A discussion of COVID-19 in MS global data-sharing initiative and its significant preliminary trial data on anti-CD20 disease-modifying therapies.
Bianca Weinstock-Guttman, MD: We are all concerned with COVID-19 [coronavirus disease 2019], every one of us, and specifically as providers for MS [multiple sclerosis] patients. There are many registries going on today trying to determine the risk of MS patients developing COVID-19. Sure enough, many patients have a COVID-19 infection. We want to know how they are doing and if the disease-modifying therapies [DMTs] the patients are on is making a difference.
The preliminary data from this big data-sharing registry showed the older age, progressive MS, and higher EDSS [Expanded Disability Status Scale] were associated with a higher frequency of severe outcomes. The anti-CD20 DMTs—patients on ocrelizumab and rituximab—were also associated with higher hospital admission risk. The adjusted prevalence ratio was higher on ocrelizumab, 119; rituximab, 158. Higher ICU admission was 3 times more for ocrelizumab and 4 times more for Rituxan. The need for artificial ventilation risk was 3 times more for ocrelizumab and 7 times more for Rituxan. This was compared with the dimethyl fumarate.
Further analysis was looking for all 3 outcomes as related to negative adverse effects with ICU [intensive care unit] admissions being associated with both anti-CD20 treatment compared with the other DMTs. All 3 outcomes combined for patients treated on anti-CD20 vs the rest of the treatment showed higher hospitalization rate, 149 adjusted prevalence ratio; ICU admission, 2 times more; and ventilation need, 3 times more. Additional increased risk, compared with natalizumab, was 199 higher risk for hospitalization; 2 times more for ICU; and ventilation, 2.84.

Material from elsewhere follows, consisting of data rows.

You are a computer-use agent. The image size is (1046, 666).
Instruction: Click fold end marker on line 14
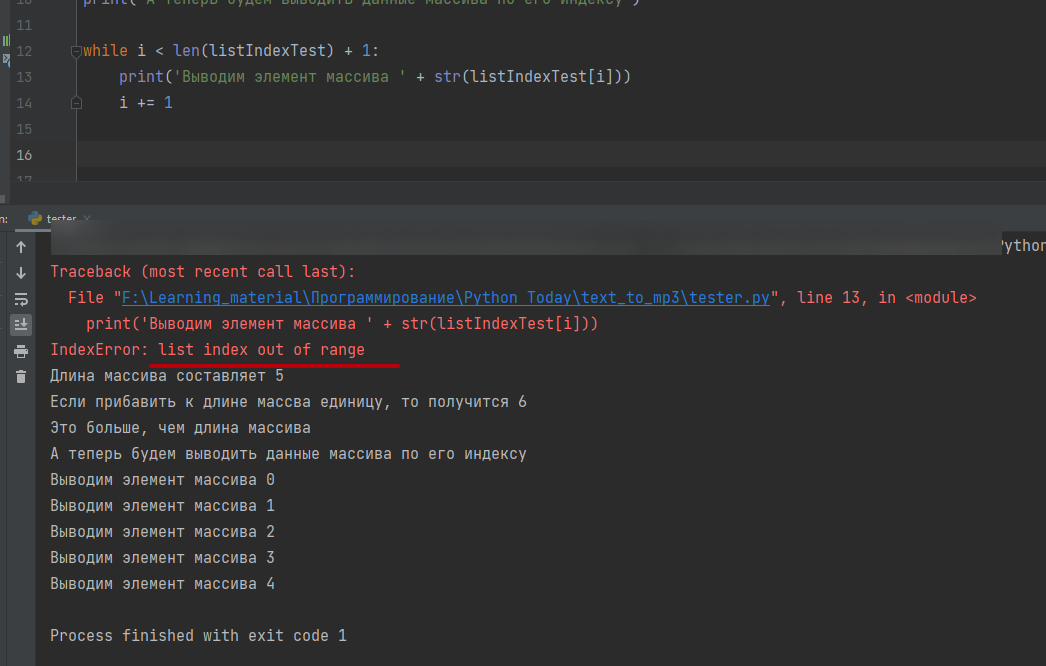(76, 103)
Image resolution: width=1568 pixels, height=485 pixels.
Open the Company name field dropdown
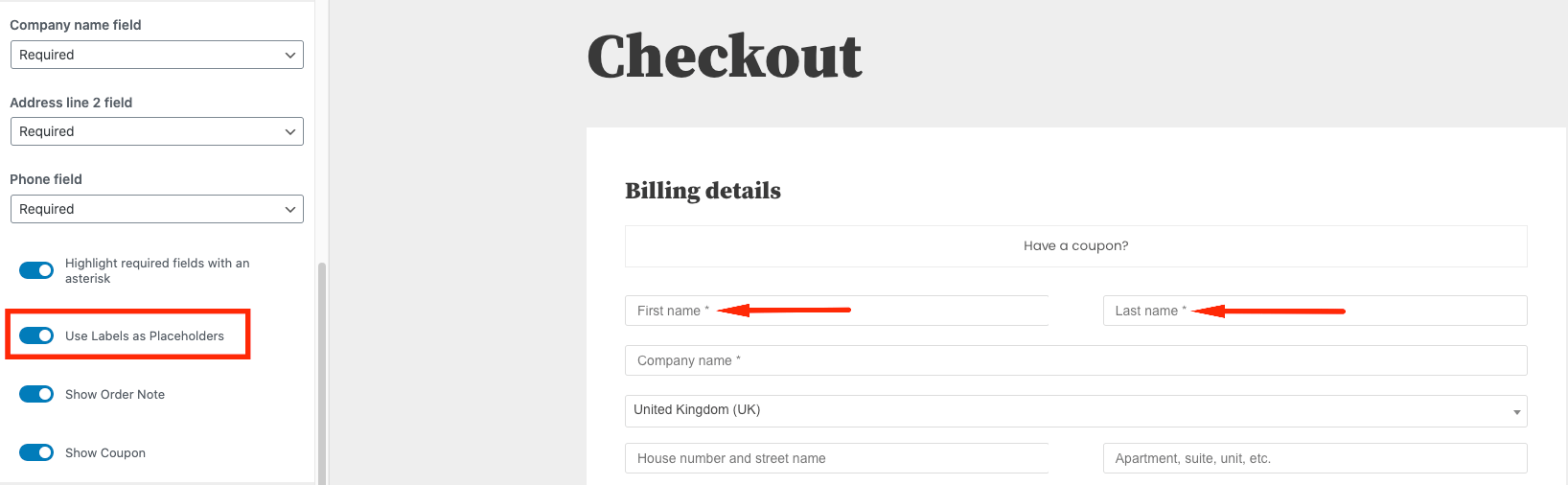(156, 55)
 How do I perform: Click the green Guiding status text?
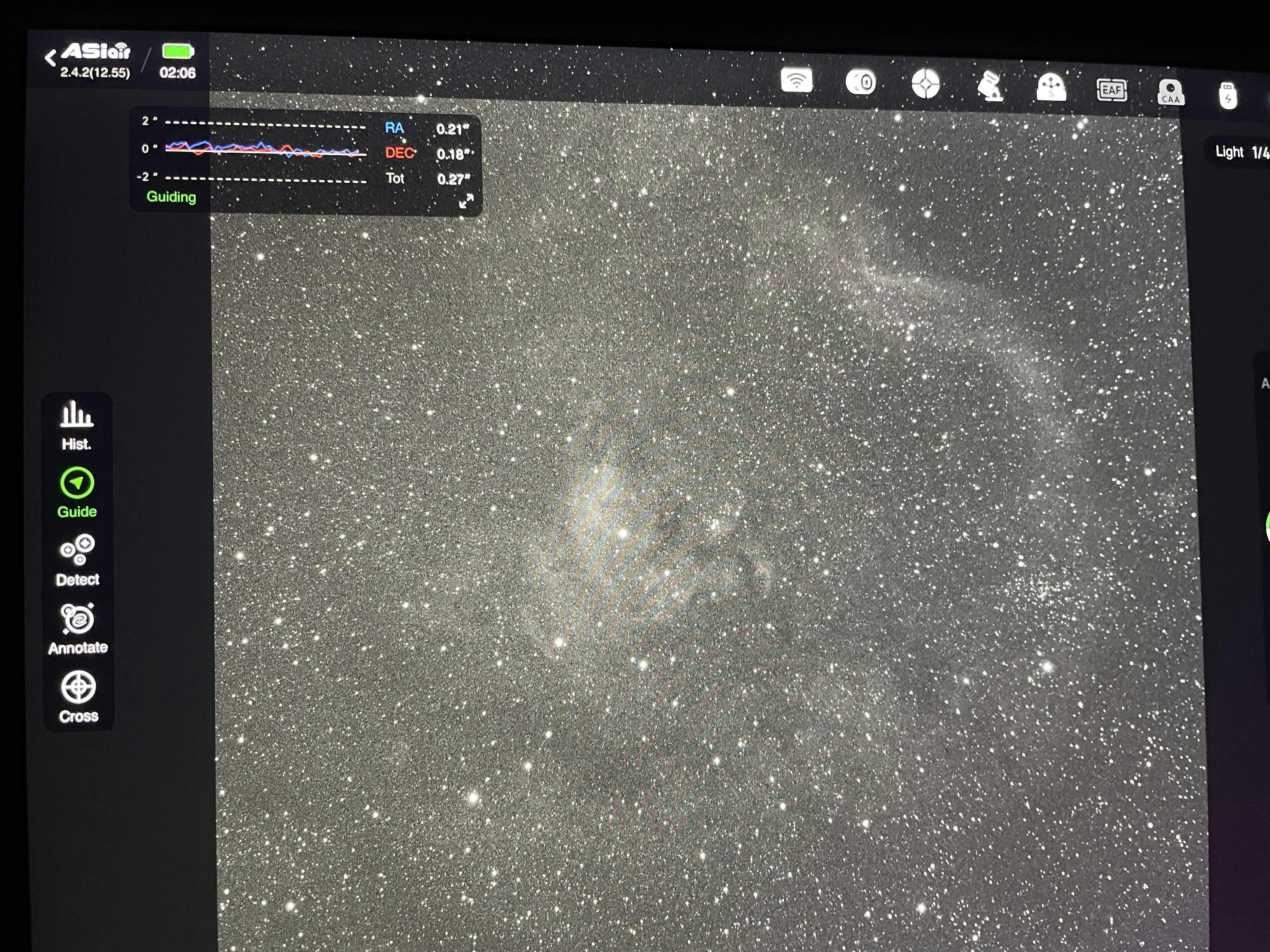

An additional thing that I didn’t present is that although the anti-CD20, also ocrelizumab, as well as Rituxan, show a higher risk for complication from COVID-19, it still seems that ocrelizumab had fewer adverse effects than Rituxan. It’s not clear why. The presenter considered that this may be related to the difference in the way the 2 anti-CD20 therapies are binding to their receptor. The consideration is that Rituxan binding to the receptor in the same area of the anti-CD20 is stronger, so that could eventually explain why the patients on Rituxan were having more difficulties and more complication from the infection vs the patients that were treated with ocrelizumab.